-- Task to complete --
Retype the part of the Daulatpur–Saturia tornado text that begins at the words "The Daulatpur–Saturia tornado" and stops after "for six months.".

[start of Selected excerpt]

Daulatpur–Saturia tornado
- Damage from the tornado

Meteorological history
- Formed: 12:30 UTC on 26 April 1989

F4 tornado
- on the Fujita scale
- Highest winds: 338 to 418 km/h (210 to 260 mph)

Overall effects
- Fatalities: 1,300
- Injuries: 12,000
- Areas affected: Manikganj, Dhaka, Bangladesh
- Part of the tornado outbreaks of 1989

= Daulatpur–Saturia tornado =

1989 tornado in Bangladesh

The Daulatpur–Saturia tornado was a violent tornado that occurred in Manikganj District, Bangladesh on April 26, 1989. While it was destructive and extremely deadly, there is great uncertainty about the death toll. Official estimates from the World Meteorological Organization indicate that it killed approximately 1,300 people, which would make it the deadliest tornado in history. The tornado affected the cities of Daulatpur and Saturia the most, moving east through Daulatpur and eventually northeast into Saturia. Previously, the area that the tornado hit had been in a state of drought for six months.

==Background==
The Ganges Basin, comprising the entirety of Bangladesh, is frequented by severe weather. Storms that are capable of producing tornadoes in this region are most common during the pre- and post-monsoon months. An average of six tornadoes occur annually in Bangladesh, with peak activity in April. The pre-monsoon months (March to May) display the most favorable conditions for severe weather. During this time, convective available potential energy—an indicator of atmospheric instability whereby higher values denote a greater likelihood of thunderstorms—and wind shear are conducive to the development of rotating thunderstorms. Instability is greatest over West Bengal, India, and adjacent areas of Bangladesh. Storms frequently develop in this region and travel southeast across the country. These storms are locally referred to as norwesters or Kalbaisakhi.

[end of Selected excerpt]
[start of Dataset section]

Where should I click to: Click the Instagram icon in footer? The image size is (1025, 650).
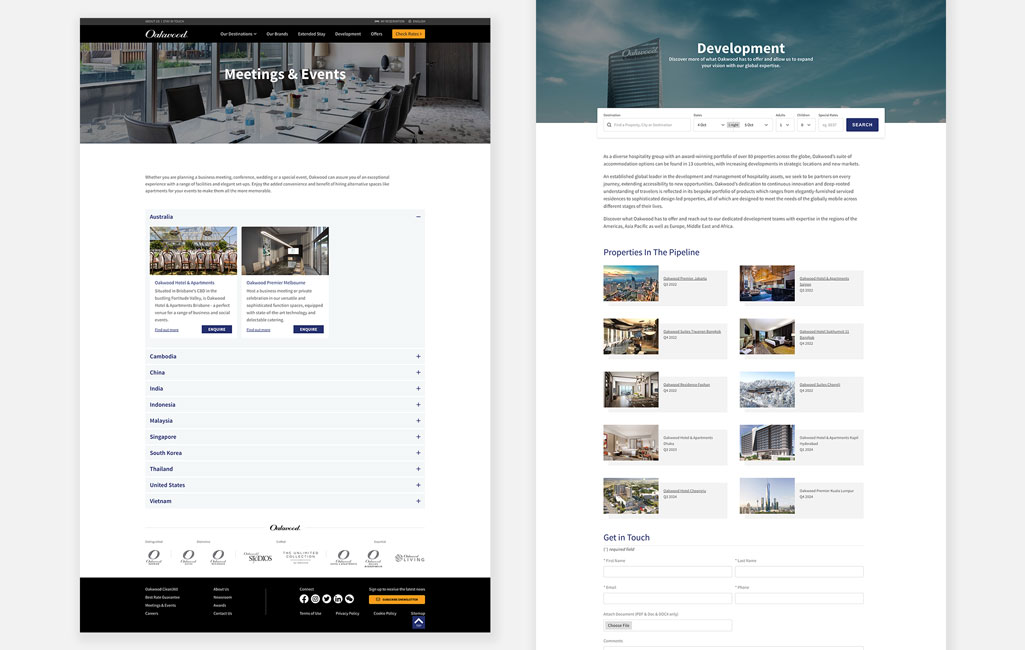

[end of Dataset section]

-- In response --
The Daulatpur–Saturia tornado was a violent tornado that occurred in Manikganj District, Bangladesh on April 26, 1989. While it was destructive and extremely deadly, there is great uncertainty about the death toll. Official estimates from the World Meteorological Organization indicate that it killed approximately 1,300 people, which would make it the deadliest tornado in history. The tornado affected the cities of Daulatpur and Saturia the most, moving east through Daulatpur and eventually northeast into Saturia. Previously, the area that the tornado hit had been in a state of drought for six months.